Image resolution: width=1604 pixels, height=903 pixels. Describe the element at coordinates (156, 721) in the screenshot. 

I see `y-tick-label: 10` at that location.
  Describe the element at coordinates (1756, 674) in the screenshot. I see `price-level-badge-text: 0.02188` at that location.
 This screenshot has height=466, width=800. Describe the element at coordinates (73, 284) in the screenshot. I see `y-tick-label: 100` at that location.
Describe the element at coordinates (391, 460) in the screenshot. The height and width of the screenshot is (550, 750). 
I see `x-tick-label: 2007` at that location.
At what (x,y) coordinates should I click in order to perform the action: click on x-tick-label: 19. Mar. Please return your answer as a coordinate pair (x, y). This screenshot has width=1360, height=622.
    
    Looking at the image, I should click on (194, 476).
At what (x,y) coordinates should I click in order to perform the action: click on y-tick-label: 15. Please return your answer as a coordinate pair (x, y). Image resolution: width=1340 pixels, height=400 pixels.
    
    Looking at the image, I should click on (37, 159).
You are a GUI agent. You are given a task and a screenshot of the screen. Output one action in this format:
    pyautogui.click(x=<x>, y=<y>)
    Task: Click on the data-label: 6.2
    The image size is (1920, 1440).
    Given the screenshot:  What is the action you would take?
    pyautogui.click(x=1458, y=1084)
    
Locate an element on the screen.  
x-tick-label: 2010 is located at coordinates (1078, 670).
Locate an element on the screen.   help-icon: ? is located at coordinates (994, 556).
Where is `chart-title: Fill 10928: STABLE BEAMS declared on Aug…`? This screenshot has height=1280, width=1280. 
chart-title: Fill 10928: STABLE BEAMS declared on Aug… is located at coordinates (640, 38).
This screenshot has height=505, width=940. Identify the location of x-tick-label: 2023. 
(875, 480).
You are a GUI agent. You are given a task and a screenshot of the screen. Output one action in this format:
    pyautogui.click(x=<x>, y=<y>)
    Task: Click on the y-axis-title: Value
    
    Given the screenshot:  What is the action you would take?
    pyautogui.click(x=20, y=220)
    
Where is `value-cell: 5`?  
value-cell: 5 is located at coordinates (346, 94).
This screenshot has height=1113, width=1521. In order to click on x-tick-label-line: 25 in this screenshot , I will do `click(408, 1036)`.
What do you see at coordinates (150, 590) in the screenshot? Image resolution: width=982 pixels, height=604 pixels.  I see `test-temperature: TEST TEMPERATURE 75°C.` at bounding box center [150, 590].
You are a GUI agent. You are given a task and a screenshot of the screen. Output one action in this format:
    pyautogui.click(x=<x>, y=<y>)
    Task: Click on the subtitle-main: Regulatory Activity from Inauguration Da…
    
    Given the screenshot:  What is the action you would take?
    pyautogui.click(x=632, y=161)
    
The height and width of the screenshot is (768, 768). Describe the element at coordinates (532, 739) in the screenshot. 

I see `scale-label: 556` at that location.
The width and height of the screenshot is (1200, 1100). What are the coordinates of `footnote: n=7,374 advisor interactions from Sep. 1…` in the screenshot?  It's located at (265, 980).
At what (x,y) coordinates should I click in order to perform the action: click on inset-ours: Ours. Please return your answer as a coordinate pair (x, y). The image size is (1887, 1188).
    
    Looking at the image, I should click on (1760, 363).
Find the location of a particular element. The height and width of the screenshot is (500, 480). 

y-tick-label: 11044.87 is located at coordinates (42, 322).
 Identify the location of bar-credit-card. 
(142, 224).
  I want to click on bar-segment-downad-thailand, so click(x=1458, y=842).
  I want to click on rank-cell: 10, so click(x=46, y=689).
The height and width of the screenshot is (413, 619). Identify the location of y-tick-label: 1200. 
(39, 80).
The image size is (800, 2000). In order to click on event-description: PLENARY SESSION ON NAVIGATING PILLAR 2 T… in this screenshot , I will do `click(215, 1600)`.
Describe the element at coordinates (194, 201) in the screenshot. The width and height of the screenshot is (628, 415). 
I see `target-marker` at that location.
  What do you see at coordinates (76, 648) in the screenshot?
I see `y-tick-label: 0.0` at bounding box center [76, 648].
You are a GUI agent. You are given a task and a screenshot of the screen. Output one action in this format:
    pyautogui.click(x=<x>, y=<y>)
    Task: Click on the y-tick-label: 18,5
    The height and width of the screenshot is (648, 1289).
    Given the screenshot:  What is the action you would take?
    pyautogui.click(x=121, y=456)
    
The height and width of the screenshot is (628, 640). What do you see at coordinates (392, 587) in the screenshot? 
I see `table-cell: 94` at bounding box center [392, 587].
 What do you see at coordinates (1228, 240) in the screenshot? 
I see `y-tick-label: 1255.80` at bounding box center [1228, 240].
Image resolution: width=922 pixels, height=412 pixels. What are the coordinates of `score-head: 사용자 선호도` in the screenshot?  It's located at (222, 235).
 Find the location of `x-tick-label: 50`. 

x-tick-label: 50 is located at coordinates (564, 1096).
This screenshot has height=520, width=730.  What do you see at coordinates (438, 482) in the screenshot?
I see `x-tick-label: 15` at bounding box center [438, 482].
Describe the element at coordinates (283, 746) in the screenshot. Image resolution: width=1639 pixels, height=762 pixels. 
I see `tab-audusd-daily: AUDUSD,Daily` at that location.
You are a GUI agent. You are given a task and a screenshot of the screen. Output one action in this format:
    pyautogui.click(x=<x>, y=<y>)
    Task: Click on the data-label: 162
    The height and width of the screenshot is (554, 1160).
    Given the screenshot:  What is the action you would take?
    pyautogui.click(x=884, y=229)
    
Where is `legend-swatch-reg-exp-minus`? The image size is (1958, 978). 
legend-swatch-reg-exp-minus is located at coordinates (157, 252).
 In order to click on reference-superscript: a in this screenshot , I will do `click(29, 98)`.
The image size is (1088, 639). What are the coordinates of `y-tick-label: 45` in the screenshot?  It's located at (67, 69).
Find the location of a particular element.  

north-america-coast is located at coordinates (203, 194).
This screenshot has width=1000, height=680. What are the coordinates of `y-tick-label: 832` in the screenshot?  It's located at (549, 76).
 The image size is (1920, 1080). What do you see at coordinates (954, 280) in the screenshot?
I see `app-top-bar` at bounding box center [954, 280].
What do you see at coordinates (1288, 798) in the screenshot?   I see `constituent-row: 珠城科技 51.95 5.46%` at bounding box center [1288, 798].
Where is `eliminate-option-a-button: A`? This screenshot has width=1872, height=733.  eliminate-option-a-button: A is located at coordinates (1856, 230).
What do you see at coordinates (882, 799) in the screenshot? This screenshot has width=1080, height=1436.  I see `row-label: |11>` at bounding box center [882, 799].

▸ Work to complete
Retype the material word for word, from its first line through the line that contains "Looking at the image, I should click on (37, 159).", with both of those lines included.

▸ Answer to the problem
Image resolution: width=1604 pixels, height=903 pixels. Describe the element at coordinates (156, 721) in the screenshot. 

I see `y-tick-label: 10` at that location.
  Describe the element at coordinates (1756, 674) in the screenshot. I see `price-level-badge-text: 0.02188` at that location.
 This screenshot has height=466, width=800. Describe the element at coordinates (73, 284) in the screenshot. I see `y-tick-label: 100` at that location.
Describe the element at coordinates (391, 460) in the screenshot. The height and width of the screenshot is (550, 750). 
I see `x-tick-label: 2007` at that location.
At what (x,y) coordinates should I click in order to perform the action: click on x-tick-label: 19. Mar. Please return your answer as a coordinate pair (x, y). This screenshot has width=1360, height=622.
    
    Looking at the image, I should click on (194, 476).
At what (x,y) coordinates should I click in order to perform the action: click on y-tick-label: 15. Please return your answer as a coordinate pair (x, y). Image resolution: width=1340 pixels, height=400 pixels.
    
    Looking at the image, I should click on (37, 159).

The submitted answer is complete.